The Financial Stability Oversight Council has upheld its earlier designation of Prudential Financial as a "systemically important financial institution" that is held to greater regulatory scrutiny.

With powers granted by the Dodd-Frank Act, the Council has the authority to subject banks, as well as nonbank financial companies, to increased supervision and enhanced risk management standards.

In June, the Treasury Department and FSOC notified three non-bank financial companies – Prudential Financial, American International Group, and GE Capital – that they may be designated as "systemically important" because their size and scope make insolvency a threat to the broader financial marketplace. They had until July 3 to challenge that decision. Prudential was the only one that did, requesting a non-public written and oral evidentiary hearing. That unsuccessful appeal took place on July 23. Prudential now joins the ranks of designated banks that include Goldman Sachs, JPMorgan Chase, Morgan Stanley, Citigroup, Bank of America, Merrill Lynch, and Wells Fargo.
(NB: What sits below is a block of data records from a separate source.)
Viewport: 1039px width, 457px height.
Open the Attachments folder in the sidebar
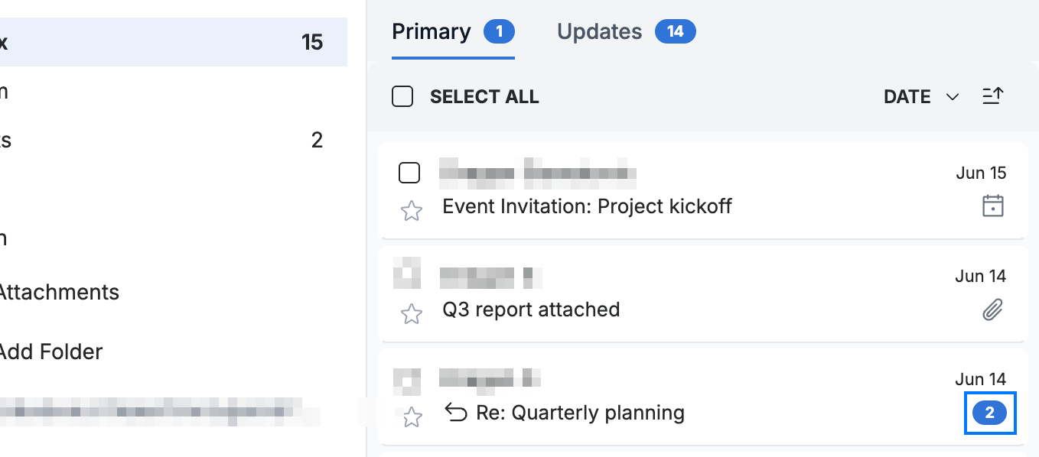60,292
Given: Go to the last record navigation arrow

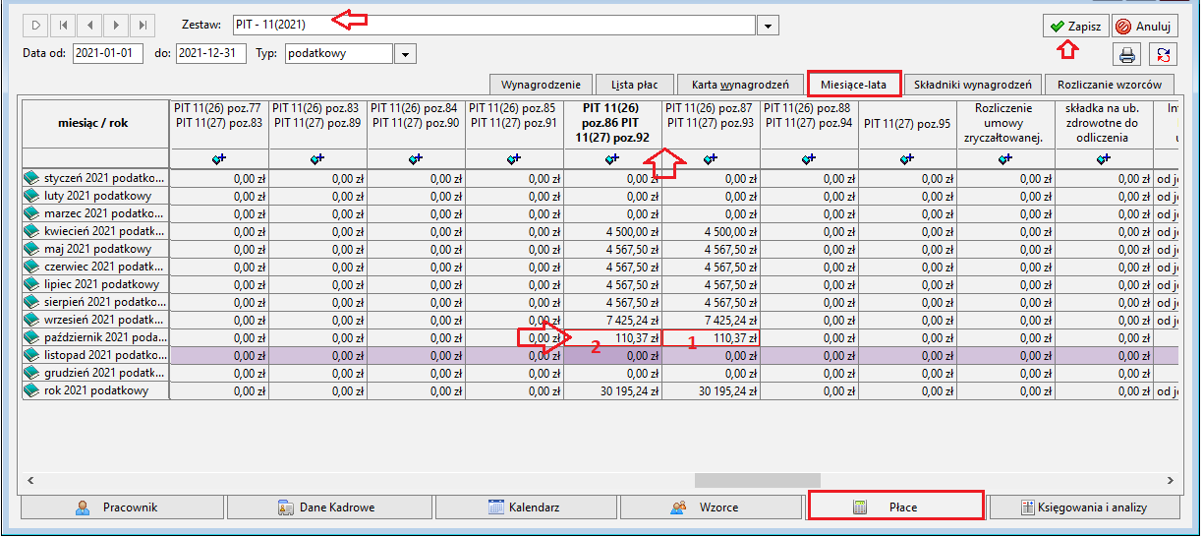Looking at the screenshot, I should [x=143, y=25].
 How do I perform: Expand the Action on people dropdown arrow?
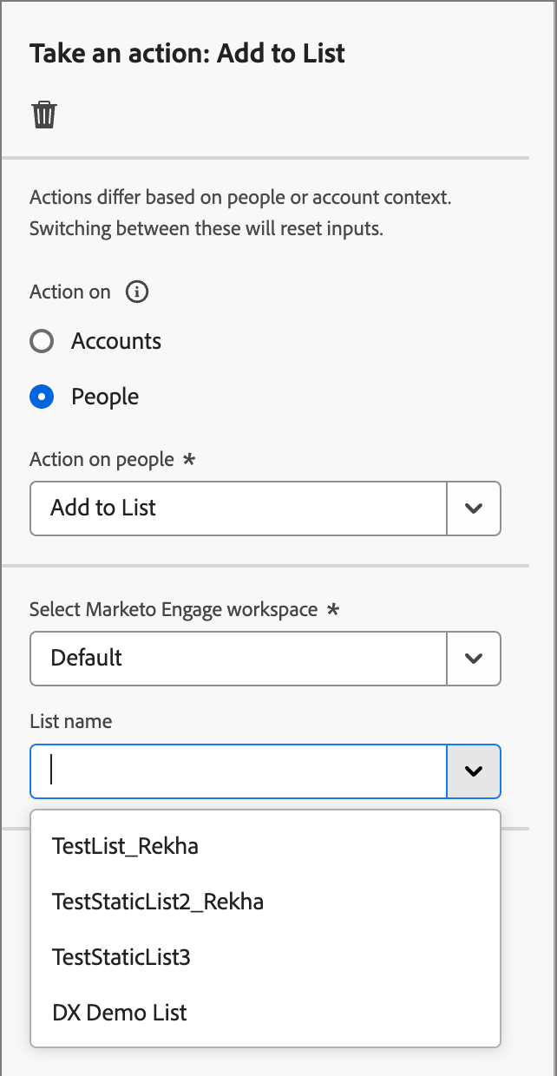point(473,508)
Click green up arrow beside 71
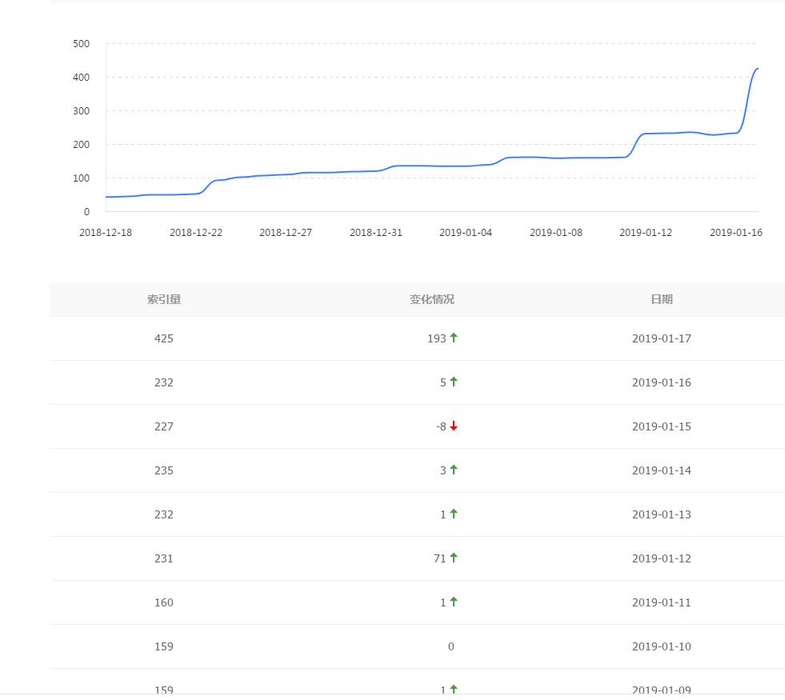The image size is (785, 700). tap(454, 558)
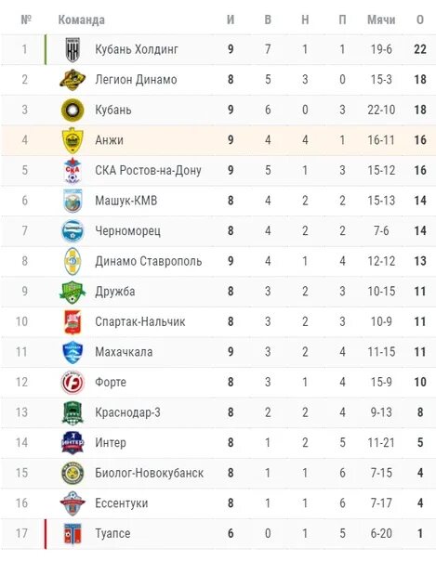Select the Ессентуки team name
This screenshot has width=436, height=561.
click(122, 503)
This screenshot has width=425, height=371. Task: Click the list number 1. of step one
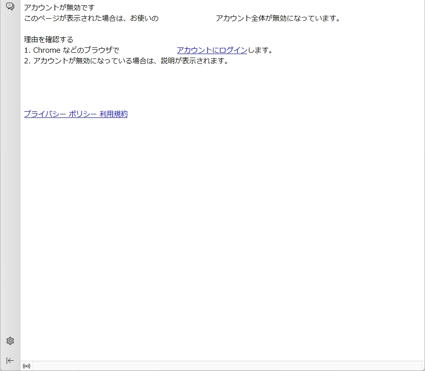[27, 50]
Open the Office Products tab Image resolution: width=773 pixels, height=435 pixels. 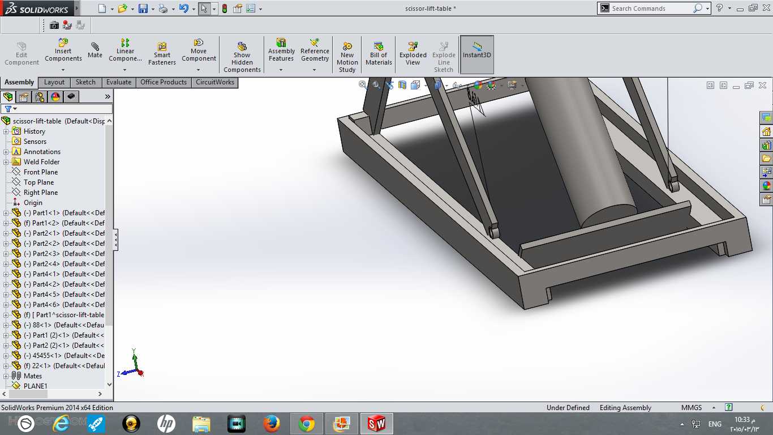164,82
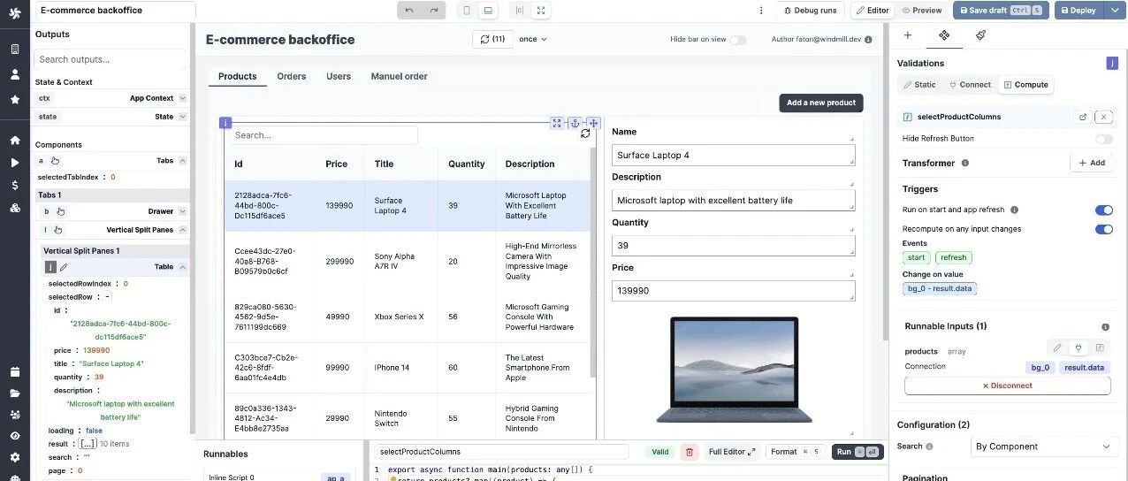
Task: Open the once refresh interval dropdown
Action: (533, 39)
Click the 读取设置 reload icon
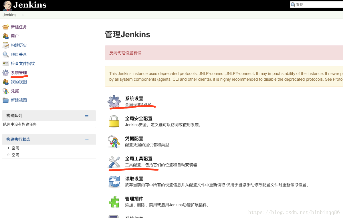Viewport: 343px width, 218px height. (114, 181)
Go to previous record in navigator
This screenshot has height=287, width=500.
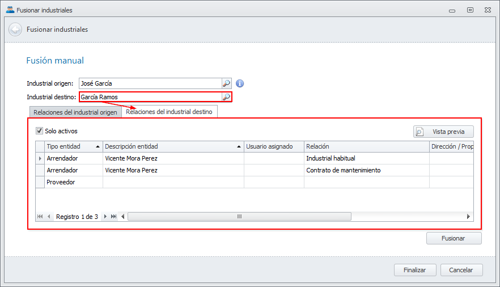click(x=49, y=217)
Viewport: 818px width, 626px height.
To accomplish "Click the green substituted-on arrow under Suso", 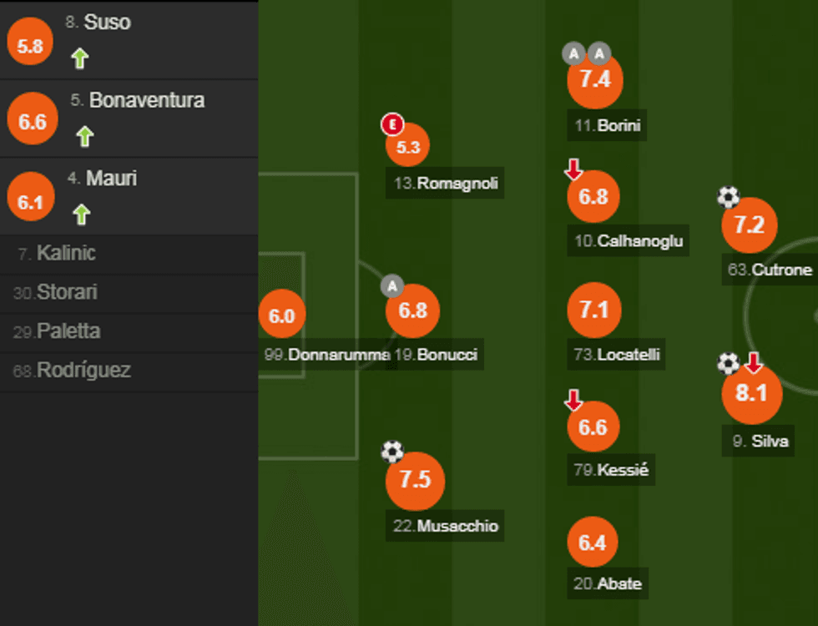I will [x=79, y=58].
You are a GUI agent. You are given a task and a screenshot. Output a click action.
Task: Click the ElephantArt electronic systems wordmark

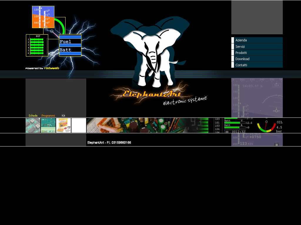tap(159, 95)
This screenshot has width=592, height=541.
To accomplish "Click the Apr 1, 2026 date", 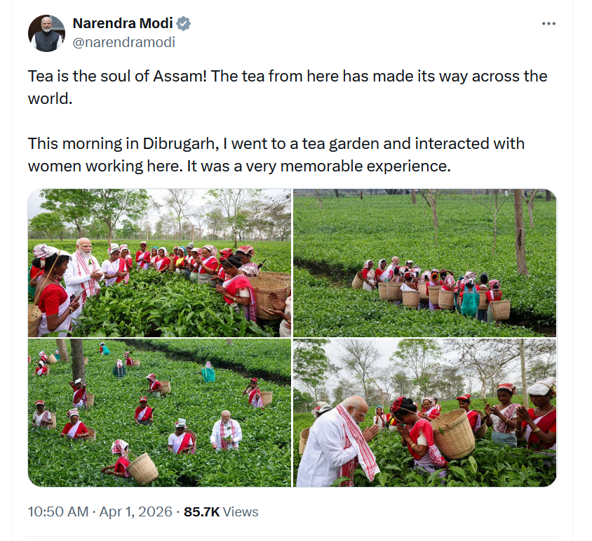I will pyautogui.click(x=135, y=511).
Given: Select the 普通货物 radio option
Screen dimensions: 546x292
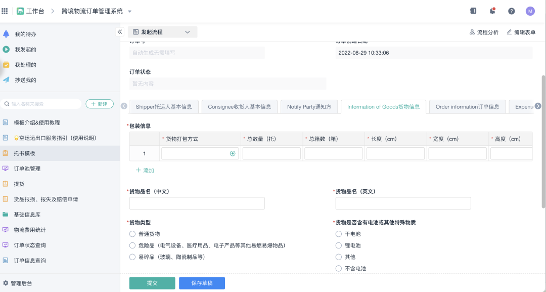Looking at the screenshot, I should click(133, 234).
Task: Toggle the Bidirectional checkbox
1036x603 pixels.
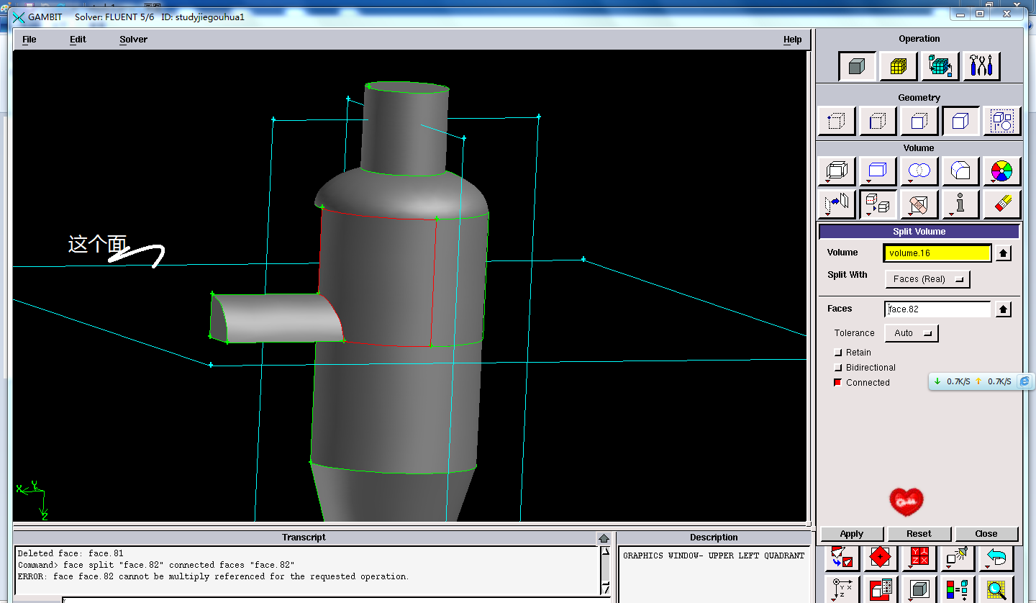Action: pos(837,368)
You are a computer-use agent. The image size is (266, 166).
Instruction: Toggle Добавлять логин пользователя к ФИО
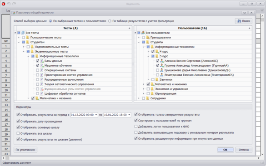coord(136,127)
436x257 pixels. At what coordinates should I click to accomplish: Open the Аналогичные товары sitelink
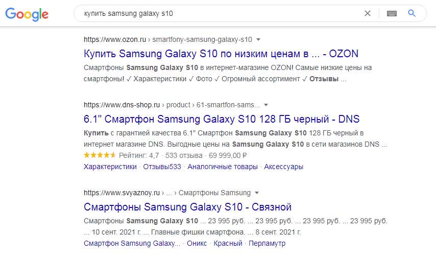pos(223,167)
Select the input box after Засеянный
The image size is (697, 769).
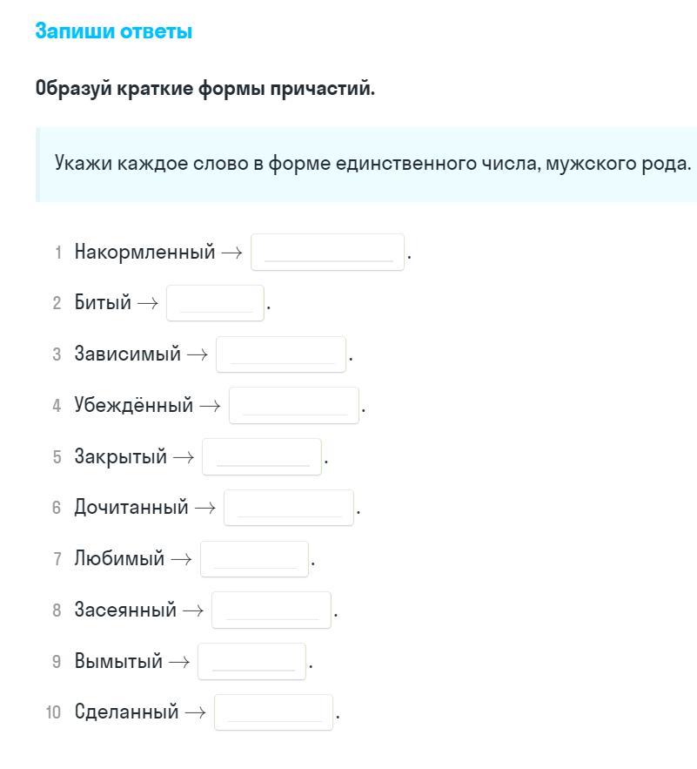pyautogui.click(x=271, y=610)
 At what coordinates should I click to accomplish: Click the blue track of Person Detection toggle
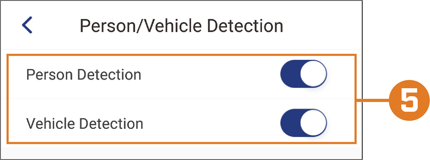coord(290,74)
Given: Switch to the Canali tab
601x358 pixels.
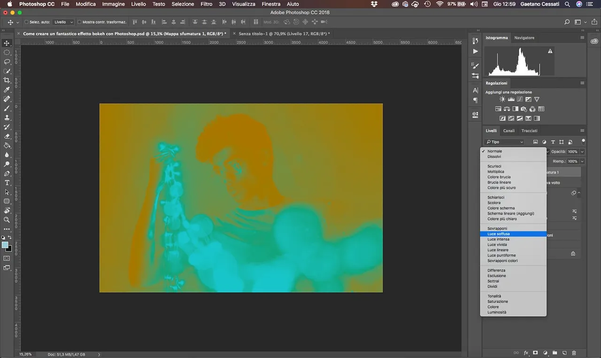Looking at the screenshot, I should 509,131.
The FSOC was established under the Dodd-Frank Act to identify risks to financial stability through “comprehensive monitoring” of the nation's largest financial firms. Member agencies include the Board of Governors of the Federal Reserve System, the Commodity Futures Trading Commission, the Federal Deposit Insurance Corporation, the Federal Housing Finance Agency, the National Credit Union Administration, the Office of the Comptroller of the Currency, the Securities and Exchange Commission, the Treasury Department, and Consumer Financial Protection Bureau.

Among the criteria it relies upon in evaluating whether an entity poses systemic risk: having at least $50 billion of total assets, $30 billion in outstanding credit default swaps, $3.5 billion in derivative liabilities, or $20 billion of debt. Firms with a leverage ratio of more than 15-to-1 in assets to equity, or a short-term debt to asset ratio of 10 percent, also warrant consideration. The Council also considers a company's size, interconnectedness, liquidity risk, and existing regulatory scrutiny.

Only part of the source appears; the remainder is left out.